◆ **Exercise description**:
Could you retype exactly the line containing "How do I perform: Select" and every line after it in the data below, leaving out the pictures?

◆ **Information provided**:
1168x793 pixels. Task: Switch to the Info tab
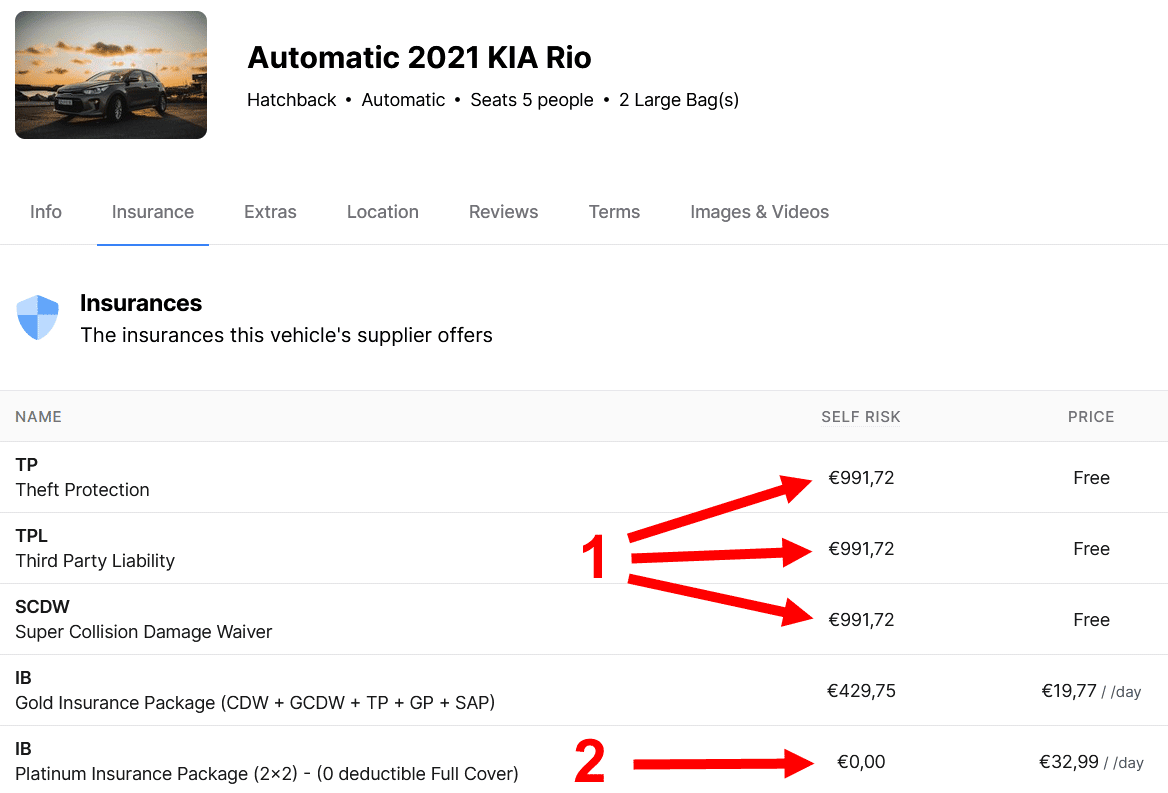[45, 212]
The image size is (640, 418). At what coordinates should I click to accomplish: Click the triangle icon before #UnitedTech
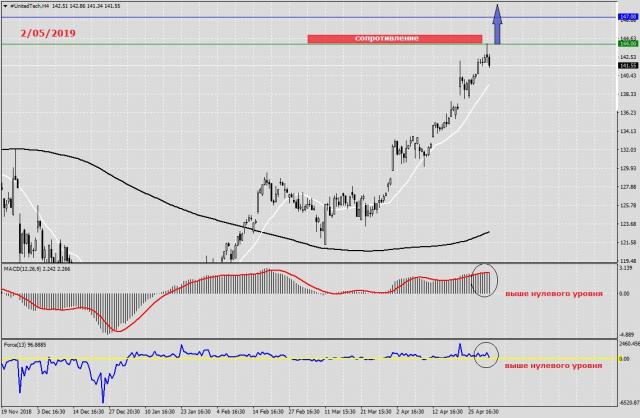pos(5,8)
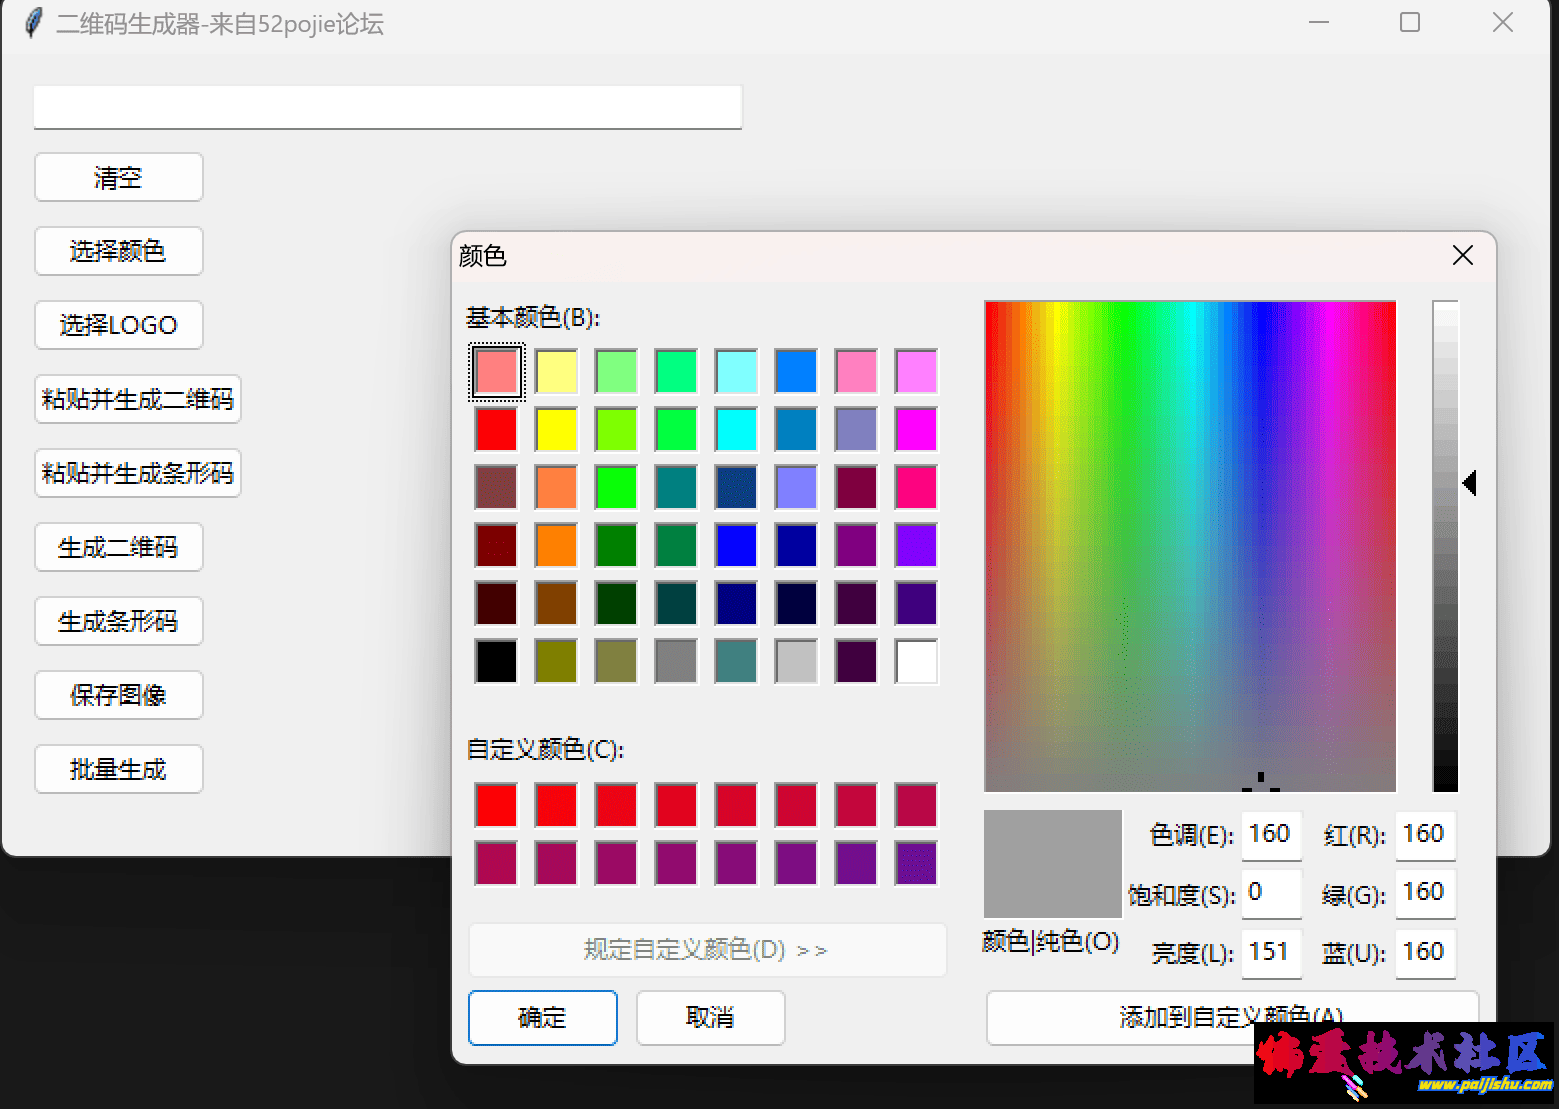Open 选择LOGO file picker
This screenshot has width=1559, height=1109.
tap(118, 325)
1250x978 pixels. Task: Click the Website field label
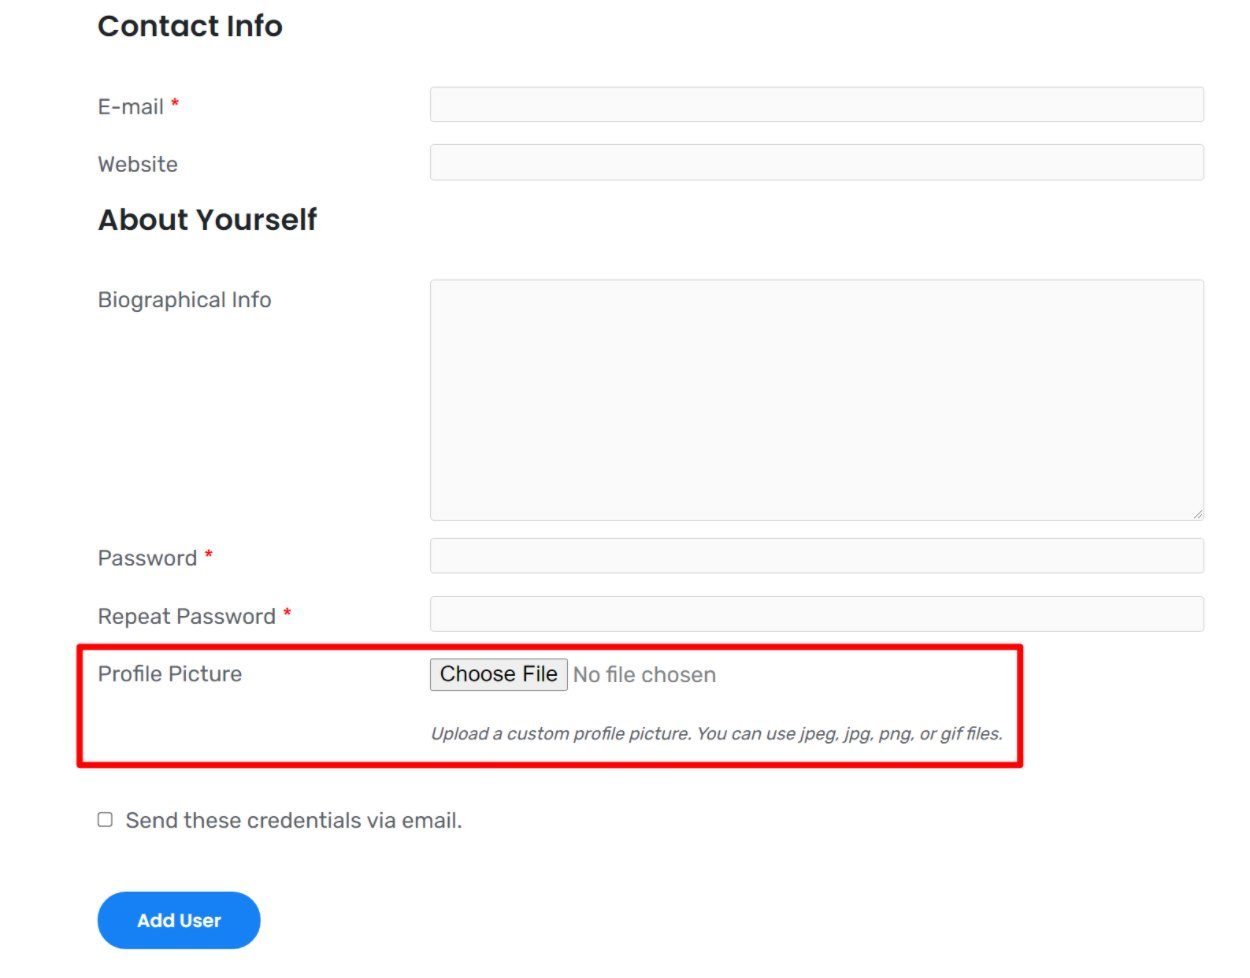[x=138, y=165]
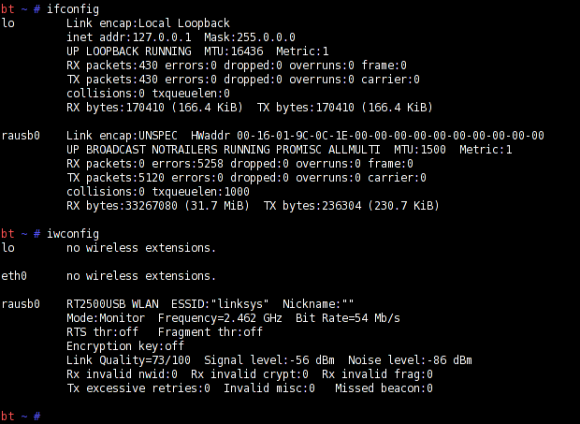
Task: Click Mask:255.0.0.0 text
Action: coord(250,37)
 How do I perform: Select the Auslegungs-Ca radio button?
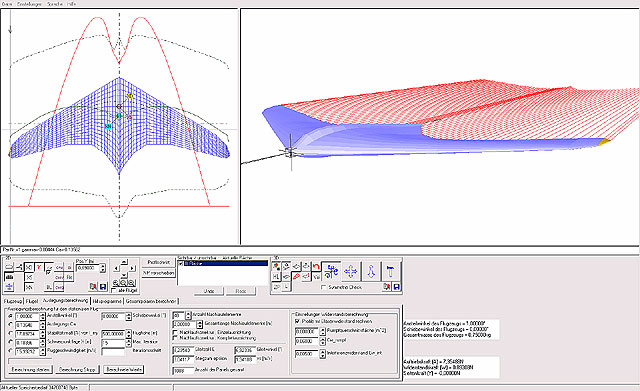pos(10,324)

◆ **Written solution**:
 How do I perform: Select the Auslegungs-Ca radio button?
pos(10,324)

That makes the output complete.